The first line of the entries through the line bearing "Dismiss the Proyek info banner": copy these lines exactly and return nothing else.

RECORD EXTRACTS Block Start

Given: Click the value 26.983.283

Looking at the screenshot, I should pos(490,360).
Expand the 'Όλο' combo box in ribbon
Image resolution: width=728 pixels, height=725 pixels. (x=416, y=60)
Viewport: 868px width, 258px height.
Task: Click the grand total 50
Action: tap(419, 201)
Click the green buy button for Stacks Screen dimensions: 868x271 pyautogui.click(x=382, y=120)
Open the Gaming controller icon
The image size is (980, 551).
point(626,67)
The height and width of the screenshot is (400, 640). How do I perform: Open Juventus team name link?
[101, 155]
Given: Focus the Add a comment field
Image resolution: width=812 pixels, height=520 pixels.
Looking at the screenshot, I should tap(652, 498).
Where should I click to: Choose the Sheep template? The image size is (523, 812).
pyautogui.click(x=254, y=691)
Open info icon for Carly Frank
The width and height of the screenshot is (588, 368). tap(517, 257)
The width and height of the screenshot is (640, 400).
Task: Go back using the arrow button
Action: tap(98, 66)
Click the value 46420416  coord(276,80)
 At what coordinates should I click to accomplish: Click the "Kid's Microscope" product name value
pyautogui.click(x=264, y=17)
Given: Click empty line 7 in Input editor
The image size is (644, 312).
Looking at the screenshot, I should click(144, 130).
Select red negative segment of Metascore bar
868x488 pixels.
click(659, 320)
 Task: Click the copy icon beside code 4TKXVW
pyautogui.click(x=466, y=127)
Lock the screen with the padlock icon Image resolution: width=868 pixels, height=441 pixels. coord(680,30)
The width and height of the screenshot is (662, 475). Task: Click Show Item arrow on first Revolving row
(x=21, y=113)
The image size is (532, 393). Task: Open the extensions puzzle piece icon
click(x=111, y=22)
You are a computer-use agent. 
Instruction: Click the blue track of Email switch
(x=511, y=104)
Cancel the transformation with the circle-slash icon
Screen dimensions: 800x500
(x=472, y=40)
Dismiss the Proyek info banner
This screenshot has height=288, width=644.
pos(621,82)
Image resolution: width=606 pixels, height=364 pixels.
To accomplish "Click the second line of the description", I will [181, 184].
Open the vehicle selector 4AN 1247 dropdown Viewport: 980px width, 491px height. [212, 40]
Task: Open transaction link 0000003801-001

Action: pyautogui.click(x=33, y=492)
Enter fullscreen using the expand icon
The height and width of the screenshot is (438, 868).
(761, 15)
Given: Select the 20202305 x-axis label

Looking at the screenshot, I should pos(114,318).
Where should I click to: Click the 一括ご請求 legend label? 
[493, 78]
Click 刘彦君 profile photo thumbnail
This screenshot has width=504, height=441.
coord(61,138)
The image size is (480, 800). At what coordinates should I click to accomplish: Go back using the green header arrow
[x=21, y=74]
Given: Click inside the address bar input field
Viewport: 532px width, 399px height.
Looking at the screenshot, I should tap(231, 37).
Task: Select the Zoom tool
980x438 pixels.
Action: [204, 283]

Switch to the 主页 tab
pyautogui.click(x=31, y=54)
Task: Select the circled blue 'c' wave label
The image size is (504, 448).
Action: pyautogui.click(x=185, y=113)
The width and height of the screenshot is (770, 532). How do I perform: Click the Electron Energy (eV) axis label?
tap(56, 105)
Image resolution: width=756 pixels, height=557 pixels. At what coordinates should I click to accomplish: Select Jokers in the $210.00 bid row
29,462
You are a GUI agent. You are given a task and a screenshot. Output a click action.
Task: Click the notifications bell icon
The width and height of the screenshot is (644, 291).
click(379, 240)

RECORD EXTRACTS Block End

REPLY TO THE TASK |
Given: Click the value 26.983.283

Looking at the screenshot, I should pos(490,360).
Expand the 'Όλο' combo box in ribbon
Image resolution: width=728 pixels, height=725 pixels. (x=416, y=60)
Viewport: 868px width, 258px height.
Task: Click the grand total 50
Action: tap(419, 201)
Click the green buy button for Stacks Screen dimensions: 868x271 pyautogui.click(x=382, y=120)
Open the Gaming controller icon
The image size is (980, 551).
point(626,67)
The height and width of the screenshot is (400, 640). How do I perform: Open Juventus team name link?
[101, 155]
Given: Focus the Add a comment field
Image resolution: width=812 pixels, height=520 pixels.
Looking at the screenshot, I should tap(652, 498).
Where should I click to: Choose the Sheep template? The image size is (523, 812).
pyautogui.click(x=254, y=691)
Open info icon for Carly Frank
The width and height of the screenshot is (588, 368). tap(517, 257)
The width and height of the screenshot is (640, 400).
Task: Go back using the arrow button
Action: tap(98, 66)
Click the value 46420416  coord(276,80)
 At what coordinates should I click to accomplish: Click the "Kid's Microscope" product name value
pyautogui.click(x=264, y=17)
Given: Click empty line 7 in Input editor
The image size is (644, 312).
Looking at the screenshot, I should click(144, 130).
Select red negative segment of Metascore bar
868x488 pixels.
click(659, 320)
 Task: Click the copy icon beside code 4TKXVW
pyautogui.click(x=466, y=127)
Lock the screen with the padlock icon Image resolution: width=868 pixels, height=441 pixels. coord(680,30)
The width and height of the screenshot is (662, 475). Task: Click Show Item arrow on first Revolving row
(x=21, y=113)
The image size is (532, 393). Task: Open the extensions puzzle piece icon
click(x=111, y=22)
You are a computer-use agent. 
Instruction: Click the blue track of Email switch
(x=511, y=104)
Cancel the transformation with the circle-slash icon
Screen dimensions: 800x500
(x=472, y=40)
Dismiss the Proyek info banner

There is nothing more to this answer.